ASSIGNMENT:
Copy out again, unchanged, the listing below from the line that has "The width and height of the screenshot is (1294, 580)." through the line that has "Given: Select the MID.HK file icon".
--- DATA RECORDS ---
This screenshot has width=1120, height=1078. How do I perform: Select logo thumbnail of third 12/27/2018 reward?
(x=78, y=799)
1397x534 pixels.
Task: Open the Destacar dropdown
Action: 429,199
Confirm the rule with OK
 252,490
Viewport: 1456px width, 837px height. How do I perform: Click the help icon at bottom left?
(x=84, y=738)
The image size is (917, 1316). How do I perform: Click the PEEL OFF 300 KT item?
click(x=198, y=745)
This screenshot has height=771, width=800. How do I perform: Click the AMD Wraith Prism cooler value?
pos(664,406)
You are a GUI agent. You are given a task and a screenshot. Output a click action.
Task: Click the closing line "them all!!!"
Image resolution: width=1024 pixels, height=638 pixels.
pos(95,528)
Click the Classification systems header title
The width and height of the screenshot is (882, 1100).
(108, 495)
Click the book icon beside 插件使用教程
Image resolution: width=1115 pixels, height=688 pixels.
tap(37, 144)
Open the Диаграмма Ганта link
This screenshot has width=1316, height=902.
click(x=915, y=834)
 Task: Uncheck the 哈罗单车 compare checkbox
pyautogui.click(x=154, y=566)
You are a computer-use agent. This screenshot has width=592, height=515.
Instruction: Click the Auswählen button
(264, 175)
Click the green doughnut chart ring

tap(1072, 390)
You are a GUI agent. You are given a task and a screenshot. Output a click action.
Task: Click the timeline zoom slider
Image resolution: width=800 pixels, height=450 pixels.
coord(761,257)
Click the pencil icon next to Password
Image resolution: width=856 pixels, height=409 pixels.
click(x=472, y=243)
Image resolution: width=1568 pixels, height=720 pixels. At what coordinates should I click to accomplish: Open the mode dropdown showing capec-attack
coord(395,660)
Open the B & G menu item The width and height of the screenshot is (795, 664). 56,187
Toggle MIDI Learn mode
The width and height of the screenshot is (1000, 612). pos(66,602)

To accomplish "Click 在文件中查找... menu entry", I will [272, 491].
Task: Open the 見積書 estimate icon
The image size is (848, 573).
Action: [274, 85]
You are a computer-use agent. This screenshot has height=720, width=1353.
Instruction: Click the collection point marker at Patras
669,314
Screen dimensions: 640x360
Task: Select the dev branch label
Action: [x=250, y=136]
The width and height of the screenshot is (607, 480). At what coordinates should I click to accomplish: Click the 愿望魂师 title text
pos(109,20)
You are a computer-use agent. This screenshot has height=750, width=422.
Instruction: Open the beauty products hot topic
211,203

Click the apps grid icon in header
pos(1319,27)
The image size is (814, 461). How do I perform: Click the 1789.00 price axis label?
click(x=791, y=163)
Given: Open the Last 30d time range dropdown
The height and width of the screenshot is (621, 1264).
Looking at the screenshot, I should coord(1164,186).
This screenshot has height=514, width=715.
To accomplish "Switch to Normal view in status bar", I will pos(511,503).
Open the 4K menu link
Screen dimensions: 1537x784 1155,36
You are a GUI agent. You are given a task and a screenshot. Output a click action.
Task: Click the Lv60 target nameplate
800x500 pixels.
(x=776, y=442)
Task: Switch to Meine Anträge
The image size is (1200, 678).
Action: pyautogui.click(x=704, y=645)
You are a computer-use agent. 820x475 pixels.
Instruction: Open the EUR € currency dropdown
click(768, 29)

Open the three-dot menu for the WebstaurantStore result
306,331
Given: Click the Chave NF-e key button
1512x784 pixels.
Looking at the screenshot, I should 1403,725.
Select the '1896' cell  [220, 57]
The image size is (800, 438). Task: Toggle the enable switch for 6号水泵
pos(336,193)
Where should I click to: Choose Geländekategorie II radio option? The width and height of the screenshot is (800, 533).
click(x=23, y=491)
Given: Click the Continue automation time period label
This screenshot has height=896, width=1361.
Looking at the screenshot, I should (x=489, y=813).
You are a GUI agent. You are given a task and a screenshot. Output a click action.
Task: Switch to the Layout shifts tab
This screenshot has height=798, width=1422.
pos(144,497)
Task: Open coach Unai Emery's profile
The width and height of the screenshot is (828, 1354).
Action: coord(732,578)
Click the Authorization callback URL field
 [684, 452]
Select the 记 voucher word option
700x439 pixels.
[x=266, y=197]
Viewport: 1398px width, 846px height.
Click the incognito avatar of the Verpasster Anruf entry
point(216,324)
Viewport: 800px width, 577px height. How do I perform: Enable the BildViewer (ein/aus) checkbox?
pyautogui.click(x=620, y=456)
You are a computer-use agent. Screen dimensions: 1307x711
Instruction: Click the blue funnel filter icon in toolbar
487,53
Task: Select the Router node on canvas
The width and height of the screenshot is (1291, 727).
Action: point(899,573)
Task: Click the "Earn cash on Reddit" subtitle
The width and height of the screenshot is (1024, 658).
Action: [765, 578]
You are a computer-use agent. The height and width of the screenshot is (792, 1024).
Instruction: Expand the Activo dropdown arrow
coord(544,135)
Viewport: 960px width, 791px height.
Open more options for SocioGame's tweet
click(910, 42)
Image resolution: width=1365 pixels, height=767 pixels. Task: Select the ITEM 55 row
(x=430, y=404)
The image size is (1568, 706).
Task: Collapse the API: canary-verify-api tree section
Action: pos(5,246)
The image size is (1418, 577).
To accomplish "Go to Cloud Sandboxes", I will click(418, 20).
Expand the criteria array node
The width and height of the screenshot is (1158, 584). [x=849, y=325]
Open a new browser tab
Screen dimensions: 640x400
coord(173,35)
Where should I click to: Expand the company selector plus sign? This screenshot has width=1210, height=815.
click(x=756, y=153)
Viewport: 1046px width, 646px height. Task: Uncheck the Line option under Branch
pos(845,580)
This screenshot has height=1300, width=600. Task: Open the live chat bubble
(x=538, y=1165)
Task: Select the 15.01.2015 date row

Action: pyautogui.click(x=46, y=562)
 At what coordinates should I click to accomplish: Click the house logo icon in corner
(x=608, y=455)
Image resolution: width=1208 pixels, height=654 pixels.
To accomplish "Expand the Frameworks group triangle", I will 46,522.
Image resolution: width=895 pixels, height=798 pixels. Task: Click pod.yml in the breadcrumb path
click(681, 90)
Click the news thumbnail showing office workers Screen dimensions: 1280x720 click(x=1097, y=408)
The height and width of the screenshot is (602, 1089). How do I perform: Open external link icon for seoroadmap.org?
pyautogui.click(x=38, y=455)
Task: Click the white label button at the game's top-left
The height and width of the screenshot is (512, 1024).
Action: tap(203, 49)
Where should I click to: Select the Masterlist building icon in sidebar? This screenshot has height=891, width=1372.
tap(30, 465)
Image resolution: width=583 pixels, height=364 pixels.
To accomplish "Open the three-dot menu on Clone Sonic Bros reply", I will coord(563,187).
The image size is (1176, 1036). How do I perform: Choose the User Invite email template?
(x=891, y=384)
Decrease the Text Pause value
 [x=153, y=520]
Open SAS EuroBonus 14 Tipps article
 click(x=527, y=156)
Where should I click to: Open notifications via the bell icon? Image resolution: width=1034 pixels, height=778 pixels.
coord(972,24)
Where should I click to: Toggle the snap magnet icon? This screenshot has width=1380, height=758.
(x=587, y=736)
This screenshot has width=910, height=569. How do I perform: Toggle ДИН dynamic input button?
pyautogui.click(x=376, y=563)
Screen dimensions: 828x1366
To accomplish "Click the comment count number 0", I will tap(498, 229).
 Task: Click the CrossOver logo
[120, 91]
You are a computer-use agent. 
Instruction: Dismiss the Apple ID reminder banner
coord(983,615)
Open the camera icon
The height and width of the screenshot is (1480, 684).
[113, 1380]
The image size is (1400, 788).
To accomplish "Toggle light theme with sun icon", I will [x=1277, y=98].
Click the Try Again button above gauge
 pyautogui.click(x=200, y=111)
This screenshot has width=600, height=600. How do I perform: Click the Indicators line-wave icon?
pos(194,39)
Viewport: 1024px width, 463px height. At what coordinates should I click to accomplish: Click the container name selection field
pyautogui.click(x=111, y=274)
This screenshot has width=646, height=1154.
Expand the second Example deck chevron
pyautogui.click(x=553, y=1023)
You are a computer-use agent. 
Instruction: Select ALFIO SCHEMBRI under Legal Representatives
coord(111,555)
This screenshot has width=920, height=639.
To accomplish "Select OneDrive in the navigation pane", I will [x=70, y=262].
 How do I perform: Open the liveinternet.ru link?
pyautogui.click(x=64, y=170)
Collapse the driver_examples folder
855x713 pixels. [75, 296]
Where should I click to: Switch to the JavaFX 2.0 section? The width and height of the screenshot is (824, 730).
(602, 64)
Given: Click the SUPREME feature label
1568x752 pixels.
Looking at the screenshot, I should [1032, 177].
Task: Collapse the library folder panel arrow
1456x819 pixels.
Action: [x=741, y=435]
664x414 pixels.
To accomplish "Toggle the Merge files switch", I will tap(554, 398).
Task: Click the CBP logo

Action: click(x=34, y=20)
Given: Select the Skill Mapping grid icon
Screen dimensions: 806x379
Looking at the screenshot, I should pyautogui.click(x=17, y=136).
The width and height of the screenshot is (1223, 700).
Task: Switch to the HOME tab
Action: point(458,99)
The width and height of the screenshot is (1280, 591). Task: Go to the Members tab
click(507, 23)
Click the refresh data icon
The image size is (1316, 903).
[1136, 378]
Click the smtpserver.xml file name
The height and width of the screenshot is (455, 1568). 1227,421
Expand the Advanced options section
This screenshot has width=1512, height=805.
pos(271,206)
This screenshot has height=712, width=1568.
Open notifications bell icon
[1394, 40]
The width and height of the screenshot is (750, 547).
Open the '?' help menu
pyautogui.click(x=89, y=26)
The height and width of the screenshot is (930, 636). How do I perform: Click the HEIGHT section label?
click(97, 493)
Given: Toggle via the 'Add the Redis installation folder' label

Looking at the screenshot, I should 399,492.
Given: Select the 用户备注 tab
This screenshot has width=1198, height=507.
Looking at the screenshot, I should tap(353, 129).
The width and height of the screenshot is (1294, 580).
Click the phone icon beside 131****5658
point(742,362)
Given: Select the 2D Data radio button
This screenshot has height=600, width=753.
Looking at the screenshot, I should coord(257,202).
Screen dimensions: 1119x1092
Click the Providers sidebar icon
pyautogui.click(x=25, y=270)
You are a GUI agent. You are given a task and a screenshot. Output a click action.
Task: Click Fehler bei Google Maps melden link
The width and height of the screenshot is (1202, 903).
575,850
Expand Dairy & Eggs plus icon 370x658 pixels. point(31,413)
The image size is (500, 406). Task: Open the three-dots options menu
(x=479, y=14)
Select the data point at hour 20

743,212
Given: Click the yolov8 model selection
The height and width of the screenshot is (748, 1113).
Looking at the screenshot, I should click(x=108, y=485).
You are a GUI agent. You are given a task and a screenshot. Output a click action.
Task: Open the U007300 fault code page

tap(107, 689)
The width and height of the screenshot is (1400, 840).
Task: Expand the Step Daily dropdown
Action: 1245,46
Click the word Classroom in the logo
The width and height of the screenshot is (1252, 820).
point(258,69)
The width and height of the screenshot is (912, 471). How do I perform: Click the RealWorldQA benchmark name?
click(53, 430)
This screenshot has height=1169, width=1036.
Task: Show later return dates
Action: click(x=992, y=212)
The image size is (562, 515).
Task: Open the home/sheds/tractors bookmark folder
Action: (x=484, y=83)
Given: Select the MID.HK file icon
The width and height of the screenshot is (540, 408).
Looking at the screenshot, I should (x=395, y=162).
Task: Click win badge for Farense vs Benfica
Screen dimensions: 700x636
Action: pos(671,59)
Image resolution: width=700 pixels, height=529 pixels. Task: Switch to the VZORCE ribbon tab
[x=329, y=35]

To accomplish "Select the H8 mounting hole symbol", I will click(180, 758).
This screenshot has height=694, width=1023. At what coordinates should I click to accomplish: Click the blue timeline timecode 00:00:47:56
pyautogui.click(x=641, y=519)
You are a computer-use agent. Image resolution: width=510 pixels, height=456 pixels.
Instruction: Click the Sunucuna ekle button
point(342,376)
---
ANSWER:
The width and height of the screenshot is (1294, 580).
Click the phone icon beside 131****5658
point(742,362)
Given: Select the 2D Data radio button
This screenshot has height=600, width=753.
Looking at the screenshot, I should coord(257,202).
Screen dimensions: 1119x1092
Click the Providers sidebar icon
pyautogui.click(x=25, y=270)
You are a GUI agent. You are given a task and a screenshot. Output a click action.
Task: Click Fehler bei Google Maps melden link
The width and height of the screenshot is (1202, 903).
575,850
Expand Dairy & Eggs plus icon 370x658 pixels. point(31,413)
The image size is (500, 406). Task: Open the three-dots options menu
(x=479, y=14)
Select the data point at hour 20

743,212
Given: Click the yolov8 model selection
The height and width of the screenshot is (748, 1113).
Looking at the screenshot, I should click(x=108, y=485).
You are a GUI agent. You are given a task and a screenshot. Output a click action.
Task: Open the U007300 fault code page

tap(107, 689)
The width and height of the screenshot is (1400, 840).
Task: Expand the Step Daily dropdown
Action: 1245,46
Click the word Classroom in the logo
The width and height of the screenshot is (1252, 820).
point(258,69)
The width and height of the screenshot is (912, 471). How do I perform: Click the RealWorldQA benchmark name?
click(53, 430)
This screenshot has height=1169, width=1036.
Task: Show later return dates
Action: click(x=992, y=212)
The image size is (562, 515).
Task: Open the home/sheds/tractors bookmark folder
Action: (x=484, y=83)
Given: Select the MID.HK file icon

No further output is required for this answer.